We’re still waiting for the jury to come back on whether the band name, Music Band, is one of the worst in recent history or pure Meta brilliance. Regardless, the fact that Celebration, the Nashville trio’s third LP, is pure rock and roll bliss is beyond debate.
Across 10 tracks, the group flawlessly dips in and out of power pop, garage rock, New Wave and bar room jams and despite the disparate genres they lean into from track to track, they still manage to pull it off with a deep cohesiveness reminiscent of an era when a band recorded albums vs simply collecting enough singles to slap onto an LP.

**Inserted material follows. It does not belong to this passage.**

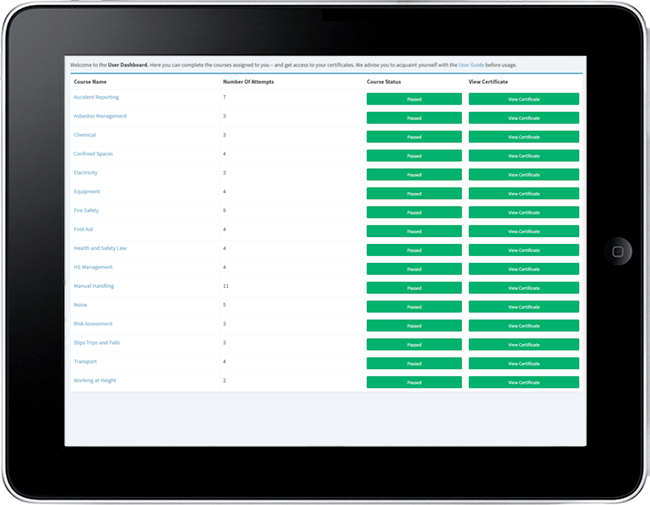Viewport: 650px width, 505px height.
Task: Open the Accident Reporting course
Action: (x=94, y=98)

Despite calling Nashville home, there is not a whiff of the Jack White/Black Keys “we only play on vintage instruments” nostalgia Blues to their music; nor do they rock signature hats and call themselves an Americana band simply because of geography. But those are about the only musical subgenres that don’t show up on this record. Music Band sticks to a solid pretension-free rock format that gives the occasional subtle nod to folks like Cheap Trick and Fountains Of Wayne. There is also enough fuzzy guitar riffs and sludginess on some of the tracks to remind you of garage rock, but it’s their knack for stuffing their songs with sharp hooks, melody and catchy choruses that tell you deep down they have a strong jones of pop music. Elsewhere, on songs like “Unknown Pleasure” and the stellar album closer “Over and Over” they throw in New Wave guitars and trippy backing vocals.
The band has come a long way since 2014’s Can I Live, a quirky, but overall decent debut. Over the course of two more albums, Music Band has grown more confident with their playing; Harry Kagan’s vocals have evolved immensely and lyrically they are in fresh new territory. With Celebration, Music Band has taken an impressive step forward…still not sold on the name though.